The simulations were performed in a Python 3.8 environment. The simulations were divided into two parts. Part 1 covers the fetal status aspect of the CTG dataset, whereas Part 2 covers the CTG morphological pattern aspect of the CTG dataset. For comparison purposes, RF (without the proposed algorithm) was also used on the CTG dataset. For both parts, the training to testing ratio was set as 75:25. RF can naturally support multiclass classification, so it was directly used for this multiclass dataset.

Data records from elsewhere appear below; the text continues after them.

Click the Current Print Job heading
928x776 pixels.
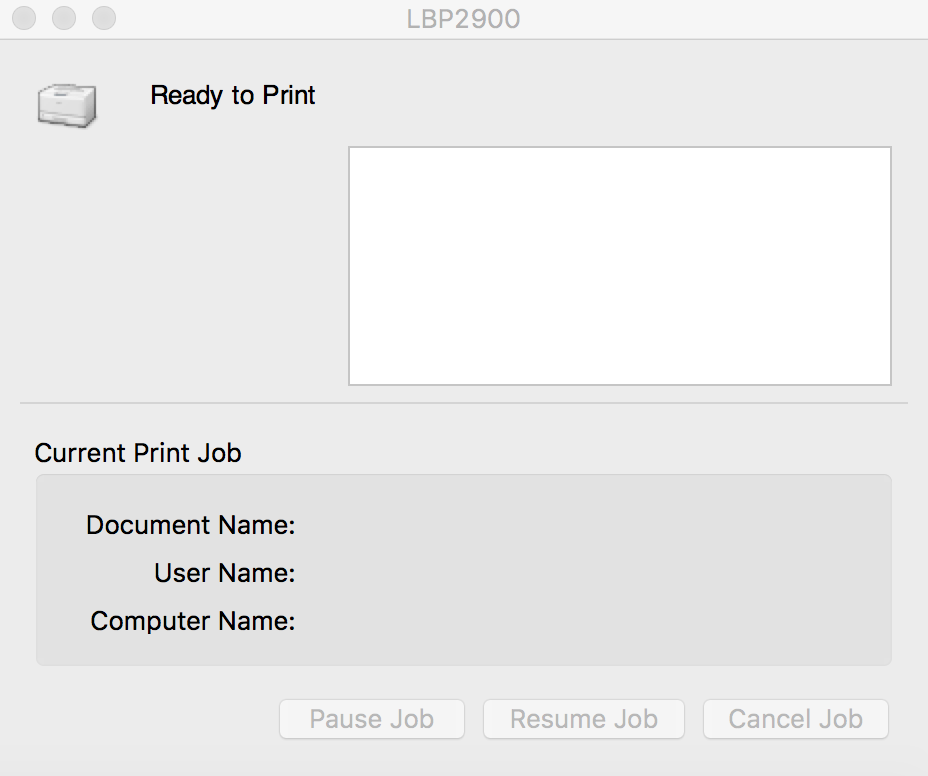tap(138, 453)
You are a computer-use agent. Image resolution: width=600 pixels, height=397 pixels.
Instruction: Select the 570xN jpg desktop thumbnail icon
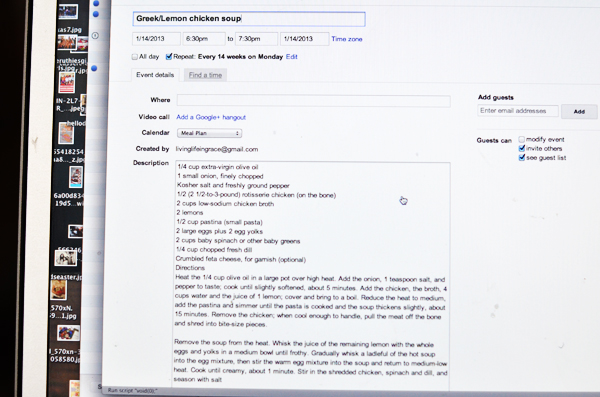pos(59,290)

4.1. Fetal Status Classification

The performance analysis (using the performance metrics given in Table 1) of the proposed model for the fetal status is given in

Table 5. Performance Analysis of the Proposed Model for Fetal Status using Metrics of Table 1.

Fetal Status	Precision	Recall	Specificity	F1-Score
Normal	0.9844 (0.9527)	0.9313 (0.9829)	0.9928 (0.8360)	0.9571 (0.9675)
Suspect	0.9247 (0.8333)	0.9800 (0.6944)	0.9619 (0.9782)	0.9515 (0.7575)
Pathological	0.9907 (0.9183)	0.9861 (0.9000)	0.9950 (0.9917)	0.9884 (0.9090)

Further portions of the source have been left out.